### The problem
From the entries below, copy exactly the lines from the one that contains "Open the apps grid icon in header" through the one that contains "Remove the selected", both included, and only those.

### Supplied entries
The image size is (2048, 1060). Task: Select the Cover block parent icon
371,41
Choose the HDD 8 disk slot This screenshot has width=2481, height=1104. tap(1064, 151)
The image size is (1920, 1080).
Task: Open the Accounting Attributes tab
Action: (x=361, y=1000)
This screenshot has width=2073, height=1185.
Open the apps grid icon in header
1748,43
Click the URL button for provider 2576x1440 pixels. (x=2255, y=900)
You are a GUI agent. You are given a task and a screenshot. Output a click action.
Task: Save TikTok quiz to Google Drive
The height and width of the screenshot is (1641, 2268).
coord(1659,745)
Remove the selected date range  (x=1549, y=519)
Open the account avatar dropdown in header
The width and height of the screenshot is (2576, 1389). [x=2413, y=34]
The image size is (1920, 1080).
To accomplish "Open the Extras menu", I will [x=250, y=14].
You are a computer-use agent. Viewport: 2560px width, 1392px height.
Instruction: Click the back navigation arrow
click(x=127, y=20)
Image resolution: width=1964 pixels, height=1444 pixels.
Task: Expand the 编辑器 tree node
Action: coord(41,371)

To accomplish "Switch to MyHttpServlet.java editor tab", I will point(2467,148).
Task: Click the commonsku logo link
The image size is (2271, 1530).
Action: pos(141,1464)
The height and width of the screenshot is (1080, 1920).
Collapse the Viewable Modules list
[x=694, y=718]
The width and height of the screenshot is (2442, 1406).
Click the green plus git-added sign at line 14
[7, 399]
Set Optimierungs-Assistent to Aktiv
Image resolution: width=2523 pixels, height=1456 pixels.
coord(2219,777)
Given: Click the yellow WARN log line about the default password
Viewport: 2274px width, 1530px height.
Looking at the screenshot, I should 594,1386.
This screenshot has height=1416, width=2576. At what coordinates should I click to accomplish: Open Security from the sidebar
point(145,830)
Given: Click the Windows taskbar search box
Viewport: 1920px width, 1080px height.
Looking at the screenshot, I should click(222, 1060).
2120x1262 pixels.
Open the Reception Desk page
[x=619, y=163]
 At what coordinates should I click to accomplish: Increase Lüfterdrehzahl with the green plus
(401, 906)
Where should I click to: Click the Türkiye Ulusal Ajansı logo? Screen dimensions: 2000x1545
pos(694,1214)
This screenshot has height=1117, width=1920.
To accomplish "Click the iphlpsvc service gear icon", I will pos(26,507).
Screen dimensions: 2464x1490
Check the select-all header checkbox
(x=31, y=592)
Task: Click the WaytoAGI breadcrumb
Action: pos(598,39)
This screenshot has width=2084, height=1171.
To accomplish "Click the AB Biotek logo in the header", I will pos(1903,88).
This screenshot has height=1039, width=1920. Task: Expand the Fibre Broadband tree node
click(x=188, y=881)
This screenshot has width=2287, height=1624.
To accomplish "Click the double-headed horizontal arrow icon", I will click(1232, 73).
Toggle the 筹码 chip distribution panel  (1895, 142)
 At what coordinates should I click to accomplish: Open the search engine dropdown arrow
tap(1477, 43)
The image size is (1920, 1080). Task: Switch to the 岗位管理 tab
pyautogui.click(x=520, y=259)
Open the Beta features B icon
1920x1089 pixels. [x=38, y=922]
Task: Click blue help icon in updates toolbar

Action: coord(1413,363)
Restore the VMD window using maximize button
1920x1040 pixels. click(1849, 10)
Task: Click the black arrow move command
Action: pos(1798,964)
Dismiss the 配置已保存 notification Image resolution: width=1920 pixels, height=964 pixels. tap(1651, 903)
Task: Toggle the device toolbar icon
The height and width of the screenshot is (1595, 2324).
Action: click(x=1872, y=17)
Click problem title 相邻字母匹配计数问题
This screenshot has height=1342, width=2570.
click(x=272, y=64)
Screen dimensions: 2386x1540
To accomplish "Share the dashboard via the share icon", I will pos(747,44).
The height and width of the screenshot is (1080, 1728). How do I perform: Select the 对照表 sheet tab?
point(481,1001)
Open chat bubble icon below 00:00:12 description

### Response to the task
Open the apps grid icon in header
1748,43
Click the URL button for provider 2576x1440 pixels. (x=2255, y=900)
You are a GUI agent. You are given a task and a screenshot. Output a click action.
Task: Save TikTok quiz to Google Drive
The height and width of the screenshot is (1641, 2268).
coord(1659,745)
Remove the selected date range  (x=1549, y=519)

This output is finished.